Enfin tout ça pour dire que ces questionnements iPhone ou Galaxy, sur ce fil ou un autre, c'est au final aussi stérile que "_slip ou caleçon_"
Chacun détient sa propre vérité et ce ne sont que des témoignages individuels. A l'acheteur de compiler les infos et de se faire sa propre opinion.
_Et pourquoi pas profiter des retours étendus chez Apple pour Noël pour essayer l'iPhone 8 pendant 6 ou 7 semaines puis de commander un S8 chez Amazon et de bénéficier là aussi d'un échange sous 1 mois? C'est un bon moyen à peu de frais pour réellement tester les 2 solutions._


----------



## lostOzone (16 Novembre 2017)

Vincentdu59 a dit:


> Hello tout le monde !
> 
> 
> 
> ...



Beaucoup de musique sur quel service?


----------



## okeeb (16 Novembre 2017)

ibabar a dit:


> Parce que tu pars du principe que tout le monde offre sa vie privée à Google via Gmail (entre autres)...

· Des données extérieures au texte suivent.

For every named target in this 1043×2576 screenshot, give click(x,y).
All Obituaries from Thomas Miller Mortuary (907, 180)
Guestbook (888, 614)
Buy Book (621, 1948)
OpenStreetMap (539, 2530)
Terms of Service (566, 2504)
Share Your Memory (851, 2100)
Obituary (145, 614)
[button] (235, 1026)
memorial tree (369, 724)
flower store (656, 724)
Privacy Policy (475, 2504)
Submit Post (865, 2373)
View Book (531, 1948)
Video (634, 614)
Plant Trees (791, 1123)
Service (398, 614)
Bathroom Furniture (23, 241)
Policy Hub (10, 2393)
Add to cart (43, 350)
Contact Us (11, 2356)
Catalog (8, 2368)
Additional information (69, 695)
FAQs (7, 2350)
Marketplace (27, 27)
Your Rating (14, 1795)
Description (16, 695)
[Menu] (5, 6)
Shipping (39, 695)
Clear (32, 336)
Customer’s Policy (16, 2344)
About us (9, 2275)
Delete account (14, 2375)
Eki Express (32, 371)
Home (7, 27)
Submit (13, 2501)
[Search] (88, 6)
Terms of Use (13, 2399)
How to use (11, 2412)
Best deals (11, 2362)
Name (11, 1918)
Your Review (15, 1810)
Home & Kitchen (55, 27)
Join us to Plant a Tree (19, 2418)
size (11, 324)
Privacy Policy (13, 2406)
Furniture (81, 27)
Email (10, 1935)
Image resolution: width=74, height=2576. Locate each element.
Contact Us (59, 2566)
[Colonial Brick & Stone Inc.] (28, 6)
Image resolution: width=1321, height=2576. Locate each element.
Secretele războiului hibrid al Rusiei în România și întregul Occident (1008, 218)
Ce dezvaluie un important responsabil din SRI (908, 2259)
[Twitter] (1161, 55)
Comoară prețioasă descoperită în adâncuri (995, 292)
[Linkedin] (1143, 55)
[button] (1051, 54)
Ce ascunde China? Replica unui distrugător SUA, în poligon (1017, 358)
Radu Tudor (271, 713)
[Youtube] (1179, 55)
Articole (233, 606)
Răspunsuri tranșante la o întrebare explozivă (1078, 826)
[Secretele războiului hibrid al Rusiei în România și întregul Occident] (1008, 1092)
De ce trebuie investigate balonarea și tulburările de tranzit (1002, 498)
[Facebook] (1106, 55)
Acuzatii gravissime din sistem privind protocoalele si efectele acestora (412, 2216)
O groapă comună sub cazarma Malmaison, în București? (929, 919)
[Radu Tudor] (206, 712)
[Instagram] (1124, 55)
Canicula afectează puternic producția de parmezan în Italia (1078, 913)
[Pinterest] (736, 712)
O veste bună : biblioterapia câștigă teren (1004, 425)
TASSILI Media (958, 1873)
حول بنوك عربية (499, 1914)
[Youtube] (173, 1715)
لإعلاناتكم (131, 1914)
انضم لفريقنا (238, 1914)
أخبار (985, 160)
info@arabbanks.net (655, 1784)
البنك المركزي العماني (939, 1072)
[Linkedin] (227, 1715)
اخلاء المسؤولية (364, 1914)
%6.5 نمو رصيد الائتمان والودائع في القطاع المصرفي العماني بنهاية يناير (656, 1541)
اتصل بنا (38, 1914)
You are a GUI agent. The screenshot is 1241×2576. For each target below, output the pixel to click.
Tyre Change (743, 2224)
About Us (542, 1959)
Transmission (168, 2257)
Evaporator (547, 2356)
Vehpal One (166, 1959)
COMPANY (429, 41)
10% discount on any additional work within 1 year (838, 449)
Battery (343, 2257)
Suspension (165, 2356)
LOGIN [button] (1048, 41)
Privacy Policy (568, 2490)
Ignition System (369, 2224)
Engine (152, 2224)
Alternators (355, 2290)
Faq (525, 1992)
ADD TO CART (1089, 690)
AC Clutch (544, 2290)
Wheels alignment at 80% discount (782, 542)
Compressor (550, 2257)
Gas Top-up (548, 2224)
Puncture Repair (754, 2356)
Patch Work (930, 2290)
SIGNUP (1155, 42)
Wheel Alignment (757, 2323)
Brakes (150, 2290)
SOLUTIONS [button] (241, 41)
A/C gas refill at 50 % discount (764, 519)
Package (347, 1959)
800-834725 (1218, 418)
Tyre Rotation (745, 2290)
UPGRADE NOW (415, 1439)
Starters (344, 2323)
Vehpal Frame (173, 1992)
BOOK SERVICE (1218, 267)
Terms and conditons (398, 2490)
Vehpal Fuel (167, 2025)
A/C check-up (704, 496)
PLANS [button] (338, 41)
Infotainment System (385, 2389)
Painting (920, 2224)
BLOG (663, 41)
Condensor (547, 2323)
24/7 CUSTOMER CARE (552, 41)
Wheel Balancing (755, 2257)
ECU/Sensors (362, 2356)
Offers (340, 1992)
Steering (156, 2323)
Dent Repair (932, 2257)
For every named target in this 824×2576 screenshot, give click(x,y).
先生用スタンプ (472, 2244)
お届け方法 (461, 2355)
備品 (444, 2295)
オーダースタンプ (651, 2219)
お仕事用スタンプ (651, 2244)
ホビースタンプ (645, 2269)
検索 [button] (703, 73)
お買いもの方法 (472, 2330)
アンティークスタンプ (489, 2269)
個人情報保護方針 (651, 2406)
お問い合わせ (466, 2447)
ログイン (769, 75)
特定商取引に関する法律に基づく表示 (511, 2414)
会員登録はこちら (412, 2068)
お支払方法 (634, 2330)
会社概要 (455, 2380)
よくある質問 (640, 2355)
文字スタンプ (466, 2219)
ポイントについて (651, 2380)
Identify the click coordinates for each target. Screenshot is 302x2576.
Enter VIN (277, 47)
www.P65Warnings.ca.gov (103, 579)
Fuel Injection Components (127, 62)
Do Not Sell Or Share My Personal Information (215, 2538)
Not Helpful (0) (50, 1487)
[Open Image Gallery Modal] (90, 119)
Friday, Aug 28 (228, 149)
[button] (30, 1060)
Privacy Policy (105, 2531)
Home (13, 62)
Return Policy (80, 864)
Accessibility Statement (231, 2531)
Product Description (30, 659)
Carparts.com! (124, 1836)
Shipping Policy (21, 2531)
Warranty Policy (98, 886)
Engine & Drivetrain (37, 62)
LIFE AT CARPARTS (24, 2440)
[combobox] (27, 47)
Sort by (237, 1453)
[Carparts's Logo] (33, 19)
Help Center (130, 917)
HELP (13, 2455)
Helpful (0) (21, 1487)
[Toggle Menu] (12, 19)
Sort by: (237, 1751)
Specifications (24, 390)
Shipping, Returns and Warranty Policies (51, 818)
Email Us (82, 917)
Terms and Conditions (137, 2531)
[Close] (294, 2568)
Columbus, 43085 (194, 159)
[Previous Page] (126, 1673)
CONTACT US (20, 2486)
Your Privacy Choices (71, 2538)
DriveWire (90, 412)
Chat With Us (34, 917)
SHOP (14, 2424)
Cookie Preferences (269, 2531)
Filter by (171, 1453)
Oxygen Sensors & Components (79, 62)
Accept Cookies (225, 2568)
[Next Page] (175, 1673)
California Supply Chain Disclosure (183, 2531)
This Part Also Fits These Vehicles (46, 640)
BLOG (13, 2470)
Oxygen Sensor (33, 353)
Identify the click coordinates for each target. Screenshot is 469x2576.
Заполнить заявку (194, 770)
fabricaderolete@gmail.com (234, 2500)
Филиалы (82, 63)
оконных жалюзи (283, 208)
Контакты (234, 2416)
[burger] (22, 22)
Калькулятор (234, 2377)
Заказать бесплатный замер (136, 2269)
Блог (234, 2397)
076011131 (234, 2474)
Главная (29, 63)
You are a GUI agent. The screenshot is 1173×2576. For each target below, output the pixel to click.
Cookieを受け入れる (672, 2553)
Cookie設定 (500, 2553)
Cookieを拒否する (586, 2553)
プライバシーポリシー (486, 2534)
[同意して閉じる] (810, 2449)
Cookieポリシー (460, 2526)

je vois surtout que pour beaucoup offrir sa vie à icloud/apple semble plus évident qu'à google, ce qui m'apparaît relativement peu défendable, à part si l'on croit qu'apple ne fait aucun usage commercial des infos synchronisées et dispose d'une sécurisation plus élevée que les autres... cela se saurait si un cloud était un emplacement sûr...



ibabar a dit:


> Je me suis bien bien marré quand j'ai essayé de configurer mon mail .icloud sur Android...



pas facile en effet... par contre un gmail ne pose aucun souci quel que soit le côté où on le paramètre...



ibabar a dit:


> je me suis bien bien marré avec les plantages multiples et incessants d'Android File Transfer...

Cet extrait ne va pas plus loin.